Another part of resisting complacency is making sure we hire professors before they do their best work, rather than after. I was honored to have a chance to approve the tenure of two people from within the philosophy department, which is one more than the number who received tenure from within during the twentieth century. And there are many more examples. This can bring about a great change at Harvard over time if it is maintained, because it is often the young people who develop their careers here who prove to be the best teachers and the ones who are most committed to their students. Too often when we bring the lions of a given discipline to Harvard late in their careers, their focus is more external and not sufficiently on our students. I hope that emphasis will be maintained on hiring people before they’ve done their most important work, and on placing substantial emphasis on the quality of teaching in FAS appointments, in a way that has been done for a long time in professional-school appointments.

My views are undoubtedly shaped by some of my disappointments. I do think that the record of student dissatisfaction, the record of falling behind in areas of central importance like the life sciences until several years ago, and the deep frustrations that exist in the professional schools all suggest that the whole may be less than the sum of the parts, given the remarkable students and faculty that we have. This calls for reflection on matters of process and governance.

HM: Do you see comparable issues in University governance, at the level of the Corporation and the Board of Overseers?

Summers: I don’t think it’s for me to judge the Corporation and Overseers, other than to praise the dedication of all who have served.

Harvard’s governance structure is unique and was designed at a very different time. When the University is a multibillion-dollar institution engaged all over the world, in some of the most complex kinds of production and service activities that exist anywhere, I think it’s high time to think about whether a governance structure that was designed for a religiously oriented college centuries ago continues to be wise.

* * *

HM: What do you want to do henceforth, as Eliot University Professor, as you set up shop at the Business School and Kennedy School of Government?

Summers: After 15 years in Washington and here in administrative positions, I’m looking forward to a period of reflection and of writing and speaking freely on a wide range of issues from higher education to U.S. economic policy to global development issues to the nonprofit sector more generally. I am really excited about the freedom that a University Professorship will provide.

HM: Are there other issues you want to address?

Summers: I am disappointed by the way my presidency ended. But Harvard is ultimately much larger than any one of us.

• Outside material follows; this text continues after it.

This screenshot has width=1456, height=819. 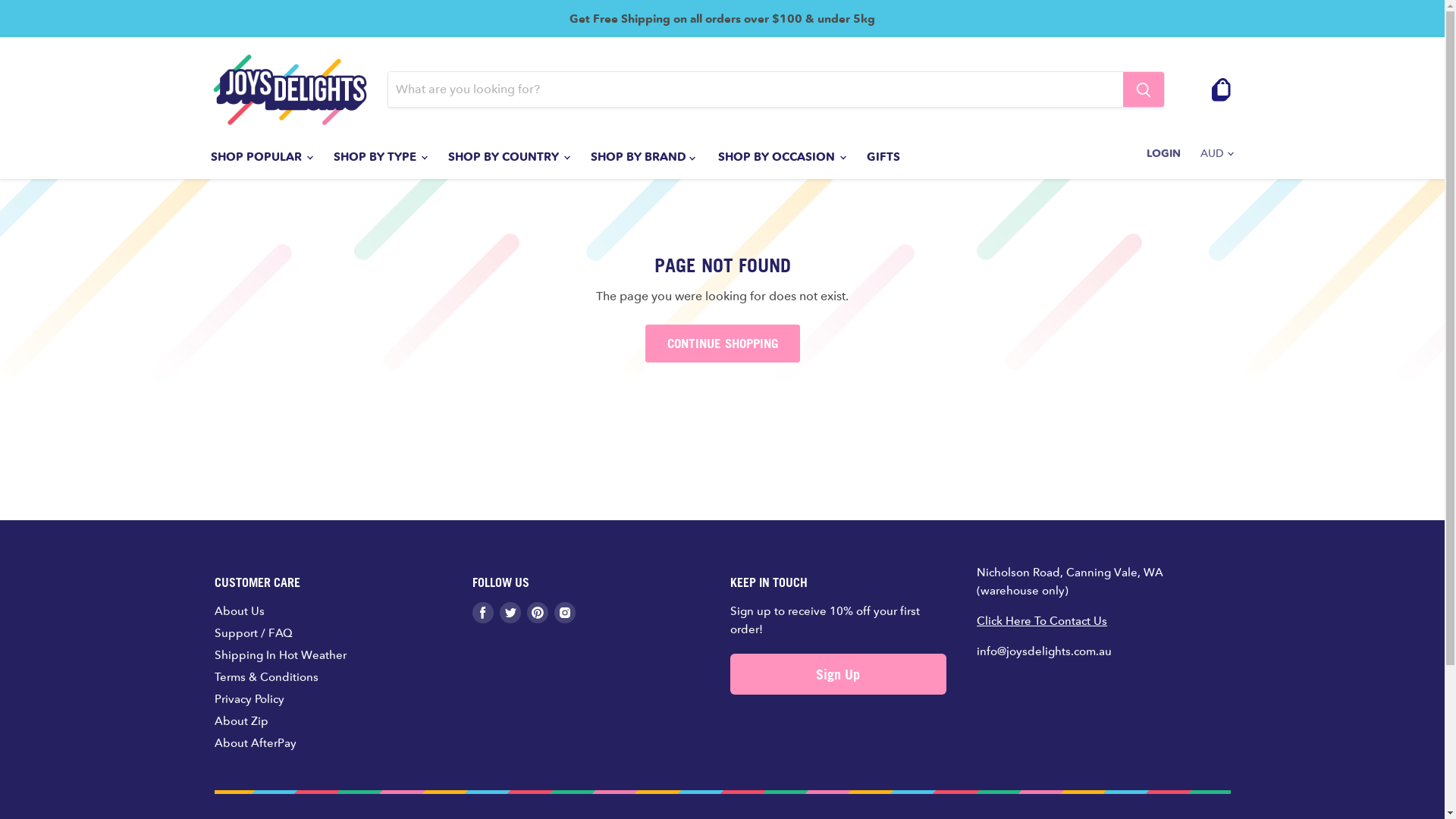 What do you see at coordinates (526, 611) in the screenshot?
I see `'Find us on Pinterest'` at bounding box center [526, 611].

I think it is terribly important that everyone at the University remember just how large the stakes are in what we do. We have been extremely fortunate. Because our endowment has performed much better than we could have expected, we have about $7 billion that we could not have planned on even three years ago. This is more than the total endowment of all but three other American universities. While some of that has to be withheld for a rainy day, and while there are a variety of restrictions on those funds, they represent a staggering opportunity for the University to invest boldly—and for those who want to make a difference at and through Harvard to lever their efforts with the tremendous resources at the University’s disposal.

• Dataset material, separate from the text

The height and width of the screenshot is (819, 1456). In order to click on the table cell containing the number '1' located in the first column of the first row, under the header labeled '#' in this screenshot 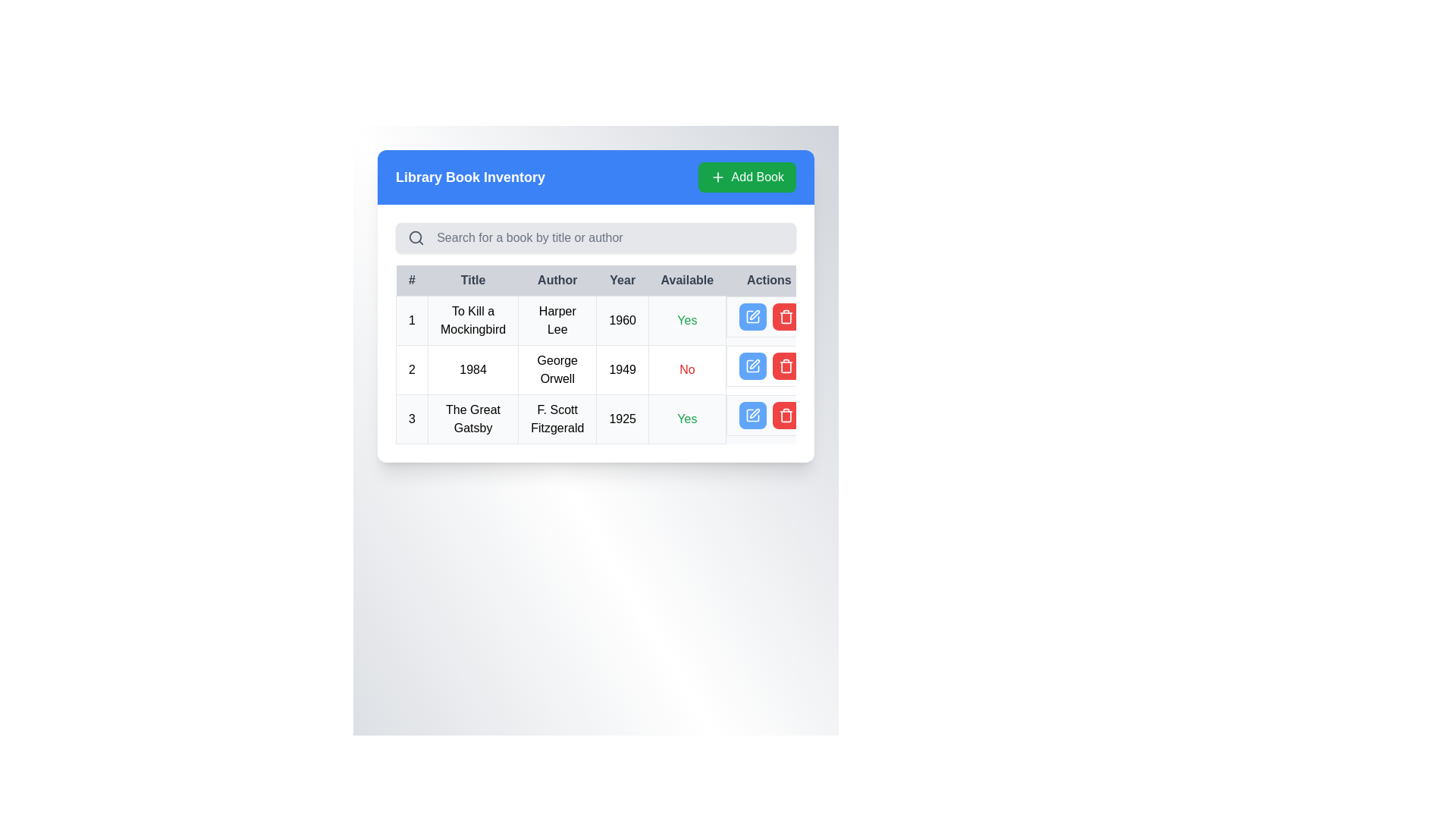, I will do `click(412, 320)`. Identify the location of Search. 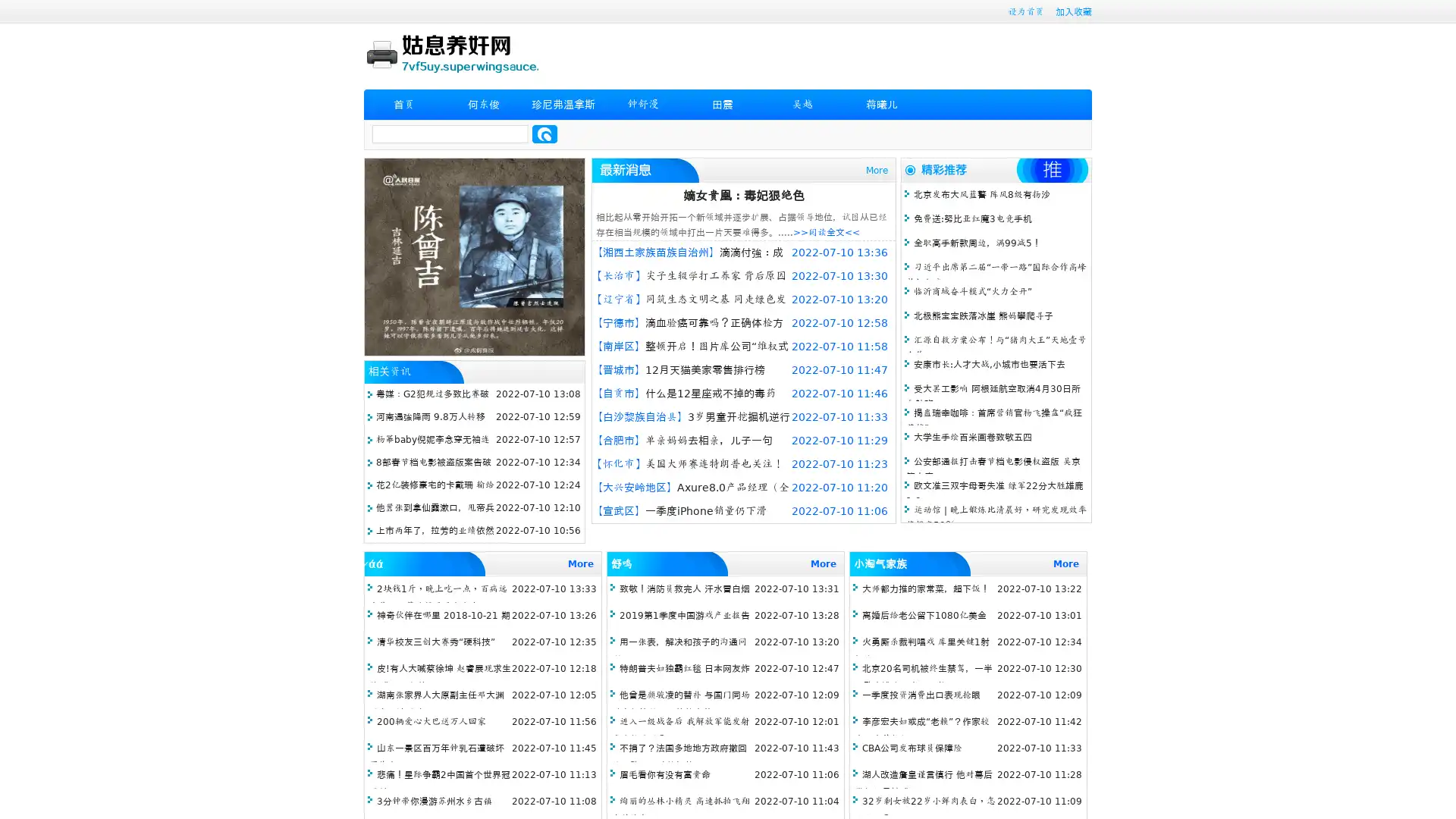
(544, 133).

At such a moment, all with leadership responsibility for what Harvard does will be judged by whether the University does things that are truly important—that are noted decades from now. Whether it is new approaches to liberal education, bringing the power of thought to bear on major social challenges, promoting the dream of equal opportunity in new and powerful ways, curing diseases, increasing international understanding, constructing a new campus in a new way, making our library collections available to the entire world, or achieving goals we have not yet conceived, Harvard can change the world if it finds the courage to change itself.